Curry suggests: “This means examine anti-ransomware solutions that can have a chance of stopping malware like ransomware having never before seen the samples in question. The technologies exist and can do this. Finally, the truly damaging ransomware spreads the same way nation states do – advanced, persistent, subtle technologies.
“Ransom operations can be stopped with a detection mindset. Don’t let them spread and plant ransomware throughout. Catch them and kick them out before they detonate the payloads.”
“DC police, the FBI, and other law enforcement agencies need to educate users on the perils of social engineering, including not to click links or open attachments in emails or text messages…”

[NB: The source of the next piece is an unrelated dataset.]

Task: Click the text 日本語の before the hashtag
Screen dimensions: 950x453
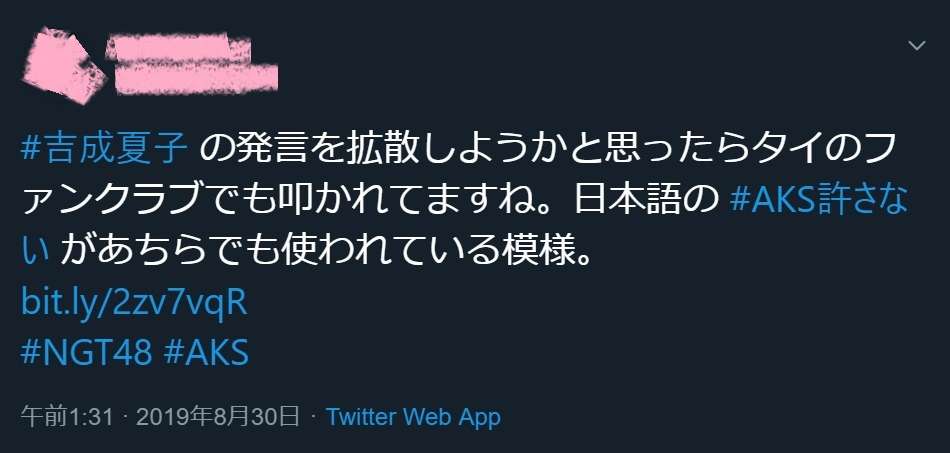Action: coord(646,200)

Chris Hauk, Consumer Privacy Champion, Pixel Privacy
Avoidance calls for action
Cipot suggests: “Based on what we know currently, a few actionable takeaways for organisations include maintaining a detailed view of software and hardware in use, patching it regularly, and monitoring system activity for any unusual behaviours. It’s also important to ensure that user roles are defined, and appropriate permissions are in place so that users don’t have too much or unnecessary access to particular systems.”
Chris Hauk, consumer privacy champion at Pixel Privacy adds: “DC gang informants may want to consider a move to another city or country. As for avoiding such breaches in the future, the DC police need to update their computers, networks, and other connected devices to ensure the latest security measures in place.”
Hauk concludes: “DC police, the FBI, and other law enforcement agencies also need to educate users on the perils of social engineering, including not to click links or open attachments in emails or text messages. If the cops don’t take the proper steps to harden their networks, they’ll be unable to guarantee informers that they won’t be exposed.”